Humongo Rouge fait tout pour se réinsérer dans la société comme un bon kaiju. Il ne peut pas accepter que son frère en cavale réside chez lui. Dans le même temps, il doit ravaler sa fierté jour après jour et accepter de garder son calme et de faire bonne figure face aux humains condescendants et insultants, pétris de préjugés contre les kaijus, avec un comportement animé par un racisme ordinaire et inconscient. Chisato se conforme aux exigences sociales qui veulent qu'elle conserve un lien avec son frère, même si celui-ci est malfrat purgeant sa peine en prison. Elle est ensuite confrontée au fait que leur père a vraisemblablement été empoisonné, mais qu'elle ne peut rien prouver et que le coupable est à l'abri de la justice. Electrogor se retrouve à vendre la drogue que génère son corps pour pouvoir rejoindre ses enfants, continuant à se comporter de manière illégale, faute d'alternative. Il est témoin de maltraitance conjugale et intervient sans que cela n'apporte de solution, ni même d'amélioration. Il est rongé par la culpabilité d'avoir laissé ses enfants seuls quand il a été incarcéré, par l'angoisse de savoir ce qu'ils sont devenus, par la peur des retrouvailles et des potentiels reproches. Jae-Yoon Kang, le directeur de la prison Kaijumax, doit faire face à une inspection, et l'administratrice Nobuko Matsumoto a des convictions personnelles très arrêtées sur la capacité des prisonniers à se réformer, incompatibles avec celles de Jang. Il s'en suit des actes et des échanges verbaux construisant une réflexion intelligente sur les enjeux de l'incarcération.
En renfermant ce tome, le lecteur sait qu'il reviendra pour les saisons suivantes.
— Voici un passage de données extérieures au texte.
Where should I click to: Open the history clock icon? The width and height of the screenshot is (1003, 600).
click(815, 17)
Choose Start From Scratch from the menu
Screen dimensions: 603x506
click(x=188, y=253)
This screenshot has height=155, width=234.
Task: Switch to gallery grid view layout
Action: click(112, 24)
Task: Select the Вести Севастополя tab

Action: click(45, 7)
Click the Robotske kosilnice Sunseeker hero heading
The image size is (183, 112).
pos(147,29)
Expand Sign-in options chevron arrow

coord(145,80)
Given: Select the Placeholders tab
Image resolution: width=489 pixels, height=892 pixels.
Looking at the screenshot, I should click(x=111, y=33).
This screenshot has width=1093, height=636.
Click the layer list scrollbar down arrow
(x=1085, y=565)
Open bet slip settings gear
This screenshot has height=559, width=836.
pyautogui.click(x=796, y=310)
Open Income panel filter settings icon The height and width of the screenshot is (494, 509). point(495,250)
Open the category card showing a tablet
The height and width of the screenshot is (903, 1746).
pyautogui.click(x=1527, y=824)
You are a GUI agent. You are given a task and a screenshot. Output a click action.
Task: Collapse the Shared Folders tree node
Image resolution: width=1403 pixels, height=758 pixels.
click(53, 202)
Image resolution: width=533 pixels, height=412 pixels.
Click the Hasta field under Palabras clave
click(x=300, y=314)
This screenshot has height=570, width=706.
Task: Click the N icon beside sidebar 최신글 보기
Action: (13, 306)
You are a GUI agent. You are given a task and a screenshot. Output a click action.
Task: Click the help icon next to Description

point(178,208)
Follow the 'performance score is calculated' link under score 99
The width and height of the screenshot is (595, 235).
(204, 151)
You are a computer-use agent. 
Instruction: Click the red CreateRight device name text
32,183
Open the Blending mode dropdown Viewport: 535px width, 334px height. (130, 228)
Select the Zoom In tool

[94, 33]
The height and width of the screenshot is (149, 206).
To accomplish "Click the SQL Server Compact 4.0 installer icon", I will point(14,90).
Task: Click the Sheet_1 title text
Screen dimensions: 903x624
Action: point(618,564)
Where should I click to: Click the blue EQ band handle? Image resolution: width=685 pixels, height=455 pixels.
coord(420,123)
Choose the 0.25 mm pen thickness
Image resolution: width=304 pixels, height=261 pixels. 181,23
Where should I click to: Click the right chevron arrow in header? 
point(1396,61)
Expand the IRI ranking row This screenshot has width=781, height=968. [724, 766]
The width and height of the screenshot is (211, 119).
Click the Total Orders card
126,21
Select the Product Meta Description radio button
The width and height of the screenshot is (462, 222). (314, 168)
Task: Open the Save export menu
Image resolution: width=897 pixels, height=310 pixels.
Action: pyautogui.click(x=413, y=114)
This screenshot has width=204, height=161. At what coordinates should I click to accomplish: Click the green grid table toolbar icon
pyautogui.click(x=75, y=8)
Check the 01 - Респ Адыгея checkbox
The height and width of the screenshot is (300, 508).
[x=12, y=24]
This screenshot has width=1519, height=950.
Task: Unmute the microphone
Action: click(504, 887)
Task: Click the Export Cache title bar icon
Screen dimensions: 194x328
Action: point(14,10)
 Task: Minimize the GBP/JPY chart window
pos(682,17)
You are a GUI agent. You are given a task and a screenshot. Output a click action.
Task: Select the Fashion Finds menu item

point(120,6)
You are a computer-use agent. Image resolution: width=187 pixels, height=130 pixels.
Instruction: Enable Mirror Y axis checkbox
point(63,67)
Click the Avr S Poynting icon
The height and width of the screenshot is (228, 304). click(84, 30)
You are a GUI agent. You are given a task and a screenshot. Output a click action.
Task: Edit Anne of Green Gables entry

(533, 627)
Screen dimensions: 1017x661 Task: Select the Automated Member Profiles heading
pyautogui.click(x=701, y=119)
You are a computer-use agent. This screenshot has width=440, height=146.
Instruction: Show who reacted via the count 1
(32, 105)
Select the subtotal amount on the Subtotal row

La narration visuelle donne l'impression d'une bande dessinée tout public avec des monstres en plastique pour enfants. La lecture produit un effet très différent. Zander Cannon a conçu une saison qui peut quasiment se passer de la lecture du premier tome. Il a construit une narration qui entremêle élégamment la vie de plusieurs personnages, comme dans les meilleures séries télé. Il insuffle une réelle personnalité à chacun d'eux, montre comment ils sont façonnés par leur histoire personnelle et leur milieu, comment leur parcours de vie entre en résonance avec des questionnements sociétaux et existentiels complexes.